ASSIGNED TASK:
Within the data below, tally the lines that contain "Contact" and state only the total.

RECORDS TO USE:
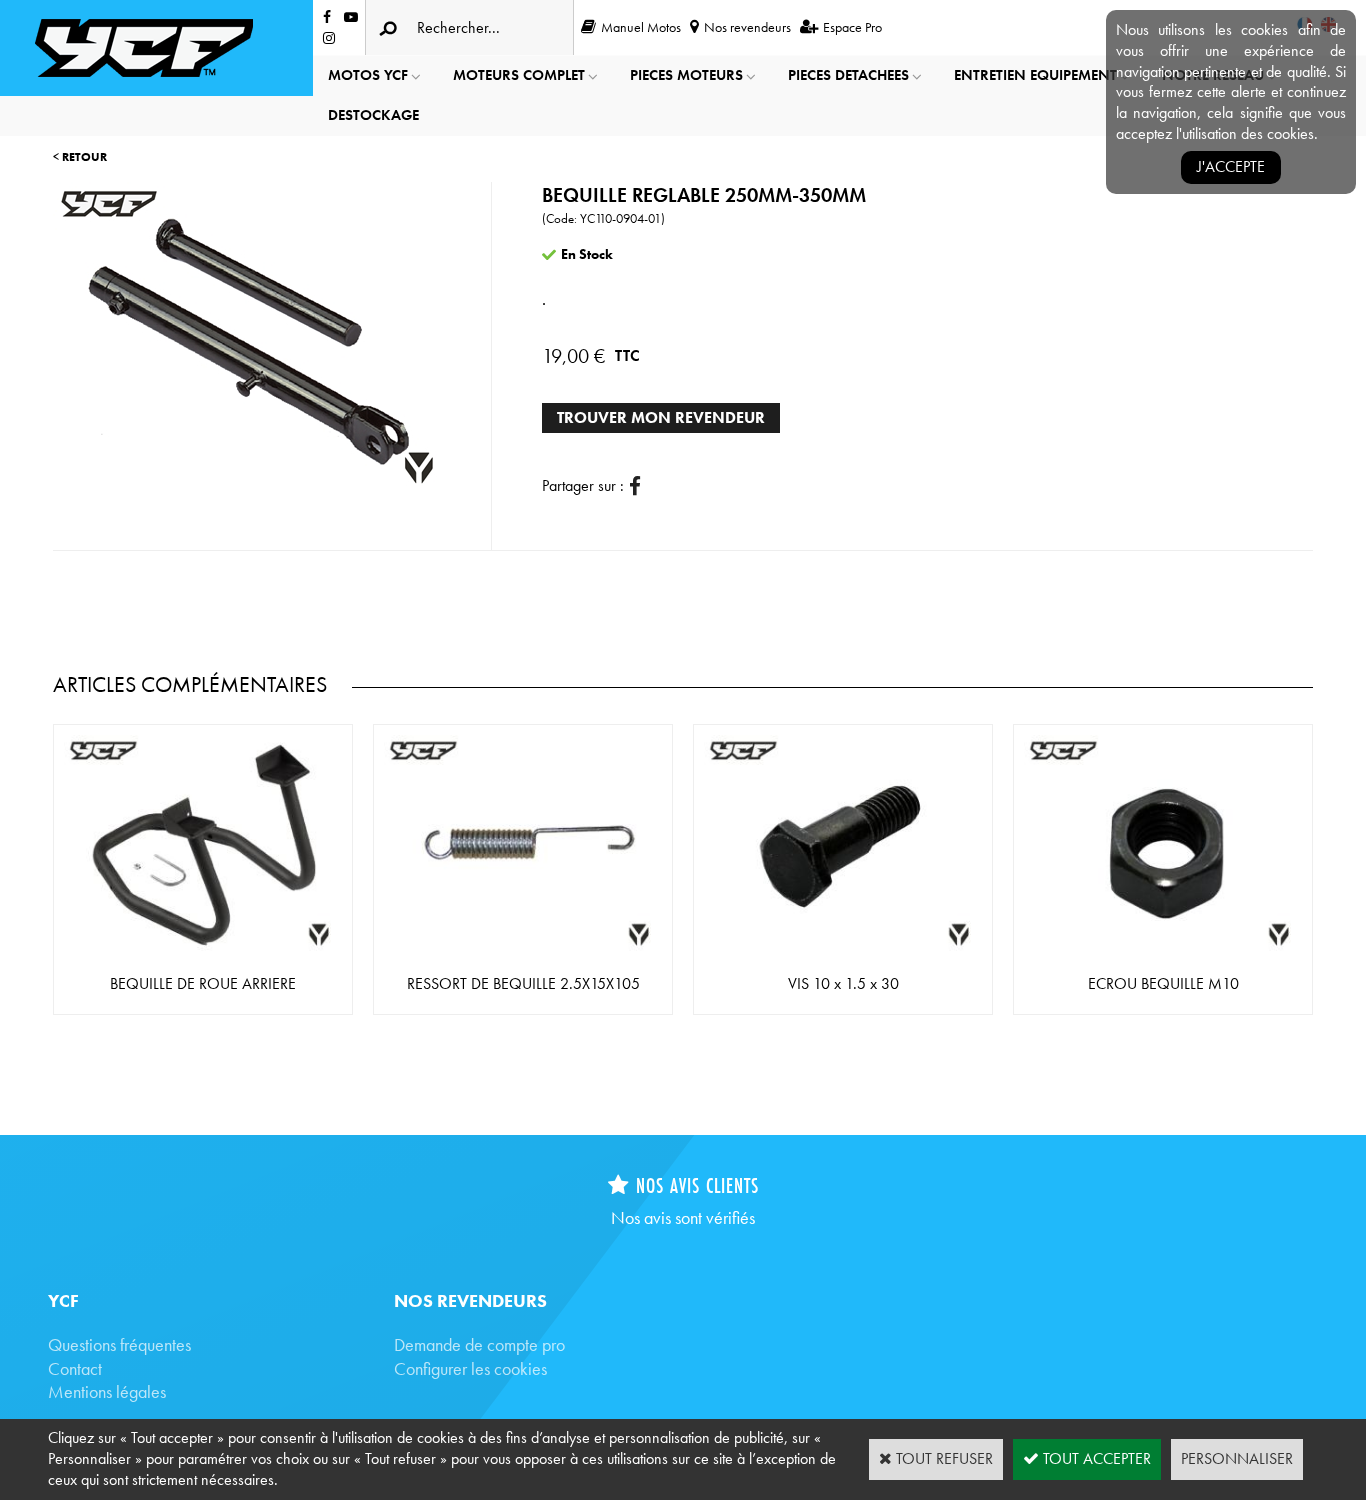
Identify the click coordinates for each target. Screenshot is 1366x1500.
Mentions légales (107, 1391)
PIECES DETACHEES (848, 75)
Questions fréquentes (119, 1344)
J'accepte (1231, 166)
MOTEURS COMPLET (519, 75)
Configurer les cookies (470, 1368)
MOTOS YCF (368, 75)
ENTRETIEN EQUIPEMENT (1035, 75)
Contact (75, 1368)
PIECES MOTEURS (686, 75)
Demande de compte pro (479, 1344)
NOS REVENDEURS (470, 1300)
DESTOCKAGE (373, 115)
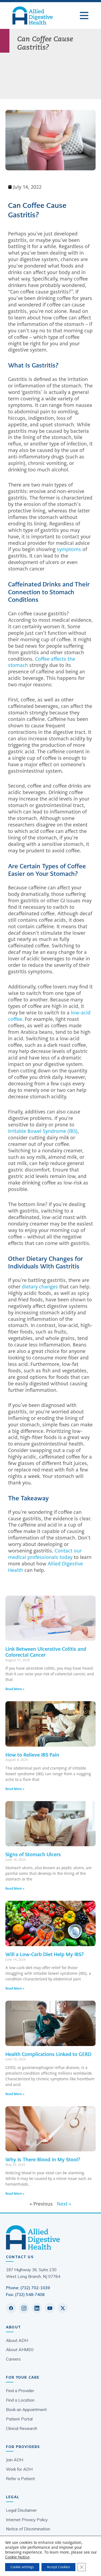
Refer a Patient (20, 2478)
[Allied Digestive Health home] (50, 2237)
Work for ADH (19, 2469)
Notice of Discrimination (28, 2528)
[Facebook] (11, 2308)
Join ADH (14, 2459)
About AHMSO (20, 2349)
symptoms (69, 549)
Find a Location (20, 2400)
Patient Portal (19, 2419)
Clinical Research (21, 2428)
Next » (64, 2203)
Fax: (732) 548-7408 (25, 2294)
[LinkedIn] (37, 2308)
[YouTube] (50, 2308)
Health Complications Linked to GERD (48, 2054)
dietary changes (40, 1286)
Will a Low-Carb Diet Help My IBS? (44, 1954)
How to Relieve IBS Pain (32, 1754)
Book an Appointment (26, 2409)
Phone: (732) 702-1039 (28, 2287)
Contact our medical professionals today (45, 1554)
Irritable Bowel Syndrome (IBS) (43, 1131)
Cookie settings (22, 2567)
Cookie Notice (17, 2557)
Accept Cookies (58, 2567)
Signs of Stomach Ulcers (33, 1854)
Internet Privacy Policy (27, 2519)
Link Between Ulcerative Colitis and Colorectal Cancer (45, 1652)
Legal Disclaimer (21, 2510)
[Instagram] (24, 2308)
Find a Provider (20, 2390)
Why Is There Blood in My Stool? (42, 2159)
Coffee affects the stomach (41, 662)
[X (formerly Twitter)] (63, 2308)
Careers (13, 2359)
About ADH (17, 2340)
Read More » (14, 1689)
...
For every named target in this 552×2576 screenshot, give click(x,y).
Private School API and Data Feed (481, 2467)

THE COMPLETED TASK:
2